The use of GLP-1 RAs and SGLT2 inhibitors increased during the study period; however, most patients did not receive these medications. Patients aged ≥65 years were particularly disadvantaged.

Keywords:

• Type 2 diabetes
• antihyperglycemic treatment
• treatment patterns
• glucagon-like peptide-1 receptor agonists
• sodium-glucose cotransporter-2 inhibitors
• cardiovascular disease
• cardiovascular risk

Transparency

Declaration of funding

Financial support for the conduct of the research and preparation of the article were provided by Eli Lilly and Company. Employees of Eli Lilly and Company participated in the study design, interpretation of study data, in the writing of the report, and in the decision to submit the article for publication.

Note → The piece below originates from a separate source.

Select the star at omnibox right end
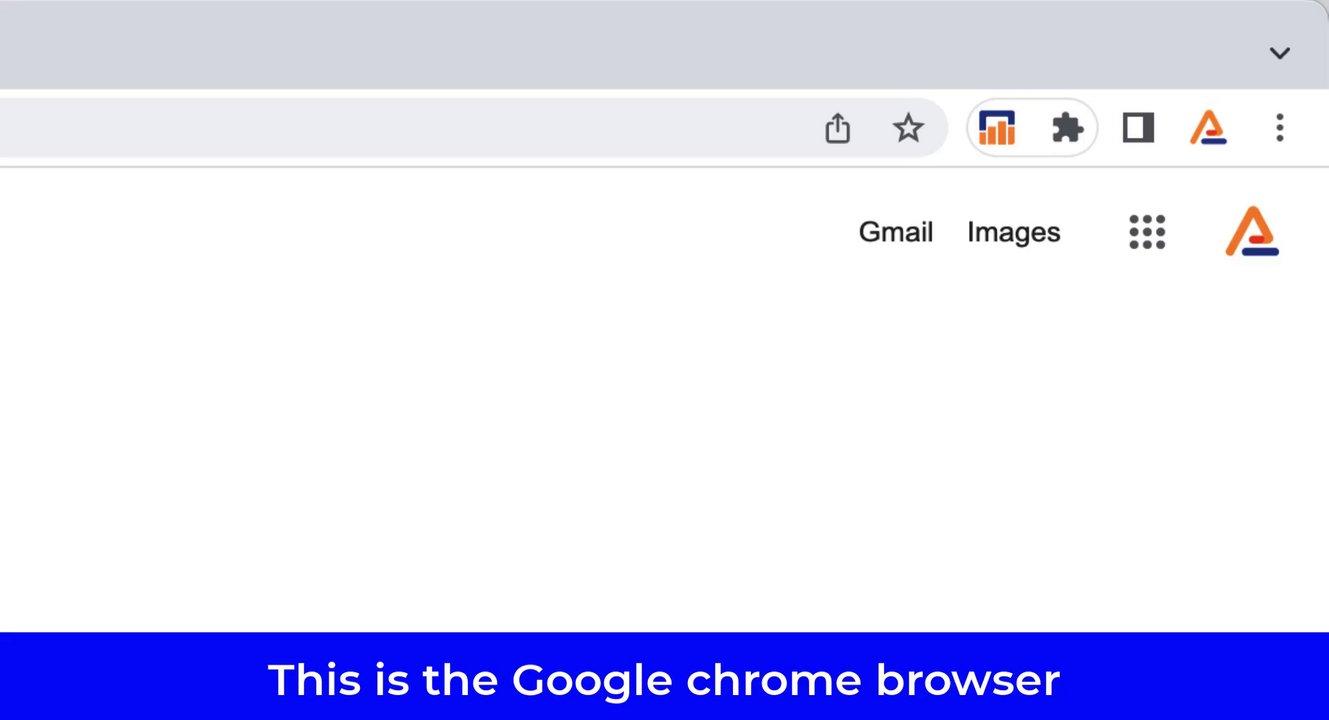The image size is (1329, 720). click(x=908, y=128)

Declaration of financial/other relationships

R. Mody, M. Yu, and J. Levine are employees of Eli Lilly and Company. J. Meyers and K. Davis are employees of RTI Health Solutions. RTI Health Solutions received funding from Eli Lilly and Company to conduct this study. Peer reviewers on this manuscript have no relevant financial or other relationships to disclose.

Author contributions

R. Mody was involved in the conceptualization, methodology, funding acquisition, supervision, and review and editing of the written manuscript; J. Meyers was involved in the methodology, formal analysis, and writing the original draft of the manuscript; M. Yu was involved in the conceptualization, methodology, and review and editing of the written manuscript; K. Davis was involved in the validation, methodology, supervision, and review and editing of the written manuscript; and J. Levine was involved in the conceptualization, methodology, and review and editing of the written manuscript.

Acknowledgements

The study coauthors would like to thank Brian Calingaert for his assistance with the analysis of the study data.

Data availability statement

This study used deidentified data from the IBM Watson Health Analytics’ MarketScan (MarketScan) Commercial Claims and Encounters (CCAE) and the Medicare Supplemental databases. These data are available for purchase from IBM Watson.